→ Prompt
Where does the word "green" appear in the entries below? Copy each line that holds it.

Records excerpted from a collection
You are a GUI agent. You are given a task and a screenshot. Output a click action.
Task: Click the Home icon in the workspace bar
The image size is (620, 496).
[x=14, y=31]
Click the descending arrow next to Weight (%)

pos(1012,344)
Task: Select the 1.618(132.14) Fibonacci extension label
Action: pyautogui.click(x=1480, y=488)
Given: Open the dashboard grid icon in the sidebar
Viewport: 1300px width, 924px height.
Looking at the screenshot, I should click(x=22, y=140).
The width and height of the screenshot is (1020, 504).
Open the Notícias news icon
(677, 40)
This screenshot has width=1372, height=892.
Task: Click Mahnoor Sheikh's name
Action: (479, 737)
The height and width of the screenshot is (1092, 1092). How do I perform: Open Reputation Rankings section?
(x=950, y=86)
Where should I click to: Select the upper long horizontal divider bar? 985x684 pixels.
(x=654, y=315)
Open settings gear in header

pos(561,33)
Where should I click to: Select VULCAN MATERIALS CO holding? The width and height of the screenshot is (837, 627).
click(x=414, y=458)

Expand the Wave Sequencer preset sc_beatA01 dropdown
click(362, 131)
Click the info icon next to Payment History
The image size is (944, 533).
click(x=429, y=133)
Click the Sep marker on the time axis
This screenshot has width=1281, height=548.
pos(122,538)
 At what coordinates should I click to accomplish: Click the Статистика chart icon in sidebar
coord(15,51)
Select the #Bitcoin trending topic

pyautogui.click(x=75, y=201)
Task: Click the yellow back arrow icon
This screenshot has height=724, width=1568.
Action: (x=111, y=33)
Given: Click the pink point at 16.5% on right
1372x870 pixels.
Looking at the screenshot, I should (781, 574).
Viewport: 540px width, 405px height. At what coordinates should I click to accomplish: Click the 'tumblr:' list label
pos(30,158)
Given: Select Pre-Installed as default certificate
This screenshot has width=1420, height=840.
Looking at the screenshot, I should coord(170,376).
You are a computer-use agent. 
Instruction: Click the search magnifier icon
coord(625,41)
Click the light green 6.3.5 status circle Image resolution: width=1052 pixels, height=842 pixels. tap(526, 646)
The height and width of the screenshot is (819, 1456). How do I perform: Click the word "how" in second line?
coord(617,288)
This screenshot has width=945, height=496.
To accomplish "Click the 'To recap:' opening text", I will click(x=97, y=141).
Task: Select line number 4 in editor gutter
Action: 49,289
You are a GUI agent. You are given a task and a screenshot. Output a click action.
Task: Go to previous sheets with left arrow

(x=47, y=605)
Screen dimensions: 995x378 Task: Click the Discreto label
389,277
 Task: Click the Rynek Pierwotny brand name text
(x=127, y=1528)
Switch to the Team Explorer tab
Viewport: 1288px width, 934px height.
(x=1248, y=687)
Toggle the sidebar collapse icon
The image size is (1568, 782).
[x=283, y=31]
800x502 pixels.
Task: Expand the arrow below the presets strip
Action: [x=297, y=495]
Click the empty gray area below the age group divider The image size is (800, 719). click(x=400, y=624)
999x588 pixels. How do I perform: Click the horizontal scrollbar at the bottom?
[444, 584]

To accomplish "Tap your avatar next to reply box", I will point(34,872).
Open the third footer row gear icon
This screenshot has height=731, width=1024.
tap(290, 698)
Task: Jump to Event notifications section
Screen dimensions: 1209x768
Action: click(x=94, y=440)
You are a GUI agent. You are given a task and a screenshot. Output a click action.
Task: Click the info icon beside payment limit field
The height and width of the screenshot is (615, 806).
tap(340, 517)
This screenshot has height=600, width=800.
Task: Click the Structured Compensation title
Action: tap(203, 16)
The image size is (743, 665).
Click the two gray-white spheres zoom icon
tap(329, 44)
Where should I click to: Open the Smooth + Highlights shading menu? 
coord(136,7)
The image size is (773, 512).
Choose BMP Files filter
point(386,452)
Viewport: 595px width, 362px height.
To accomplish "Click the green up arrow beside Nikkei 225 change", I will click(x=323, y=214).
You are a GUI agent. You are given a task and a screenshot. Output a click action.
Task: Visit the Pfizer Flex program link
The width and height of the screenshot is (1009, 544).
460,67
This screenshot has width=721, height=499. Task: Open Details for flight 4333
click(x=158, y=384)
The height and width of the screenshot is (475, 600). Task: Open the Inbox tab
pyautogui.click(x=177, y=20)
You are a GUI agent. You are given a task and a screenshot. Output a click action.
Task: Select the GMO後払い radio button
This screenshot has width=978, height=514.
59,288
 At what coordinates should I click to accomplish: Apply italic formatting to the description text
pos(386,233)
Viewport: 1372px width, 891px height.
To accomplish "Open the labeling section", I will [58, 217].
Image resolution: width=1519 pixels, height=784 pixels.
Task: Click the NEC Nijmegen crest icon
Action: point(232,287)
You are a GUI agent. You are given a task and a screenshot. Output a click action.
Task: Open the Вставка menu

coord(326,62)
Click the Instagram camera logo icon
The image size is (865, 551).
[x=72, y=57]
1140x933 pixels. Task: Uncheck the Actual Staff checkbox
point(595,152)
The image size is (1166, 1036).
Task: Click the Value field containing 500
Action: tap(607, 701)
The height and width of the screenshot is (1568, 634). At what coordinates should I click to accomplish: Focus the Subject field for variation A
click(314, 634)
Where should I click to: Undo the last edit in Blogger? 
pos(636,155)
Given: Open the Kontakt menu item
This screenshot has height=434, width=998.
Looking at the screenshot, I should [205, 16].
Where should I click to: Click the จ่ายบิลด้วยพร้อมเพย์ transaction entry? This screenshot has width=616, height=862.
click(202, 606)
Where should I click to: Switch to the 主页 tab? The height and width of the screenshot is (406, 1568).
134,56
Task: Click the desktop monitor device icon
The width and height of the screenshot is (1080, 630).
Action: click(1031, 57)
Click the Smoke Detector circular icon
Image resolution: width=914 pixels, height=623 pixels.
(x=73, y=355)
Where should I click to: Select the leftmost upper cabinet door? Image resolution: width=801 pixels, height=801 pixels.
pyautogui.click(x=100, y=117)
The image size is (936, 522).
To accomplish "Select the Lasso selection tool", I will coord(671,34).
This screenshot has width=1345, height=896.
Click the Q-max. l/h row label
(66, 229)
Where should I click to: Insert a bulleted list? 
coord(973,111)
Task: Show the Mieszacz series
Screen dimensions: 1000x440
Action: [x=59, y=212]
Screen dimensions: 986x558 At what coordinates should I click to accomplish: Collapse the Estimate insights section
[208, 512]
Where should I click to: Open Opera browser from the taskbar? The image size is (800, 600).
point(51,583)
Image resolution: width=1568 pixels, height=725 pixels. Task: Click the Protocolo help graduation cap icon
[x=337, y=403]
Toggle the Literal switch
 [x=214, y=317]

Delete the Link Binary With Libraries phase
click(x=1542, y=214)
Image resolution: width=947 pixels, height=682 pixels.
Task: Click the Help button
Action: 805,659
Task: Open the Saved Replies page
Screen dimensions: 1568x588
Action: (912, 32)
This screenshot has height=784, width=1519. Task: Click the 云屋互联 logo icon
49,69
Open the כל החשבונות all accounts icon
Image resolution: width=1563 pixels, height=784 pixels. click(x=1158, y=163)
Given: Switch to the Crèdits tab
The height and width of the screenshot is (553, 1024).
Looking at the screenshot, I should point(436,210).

→ Result for this task
Click the light green 6.3.5 status circle Image resolution: width=1052 pixels, height=842 pixels. tap(526, 646)
To accomplish "Click the green up arrow beside Nikkei 225 change", I will click(x=323, y=214).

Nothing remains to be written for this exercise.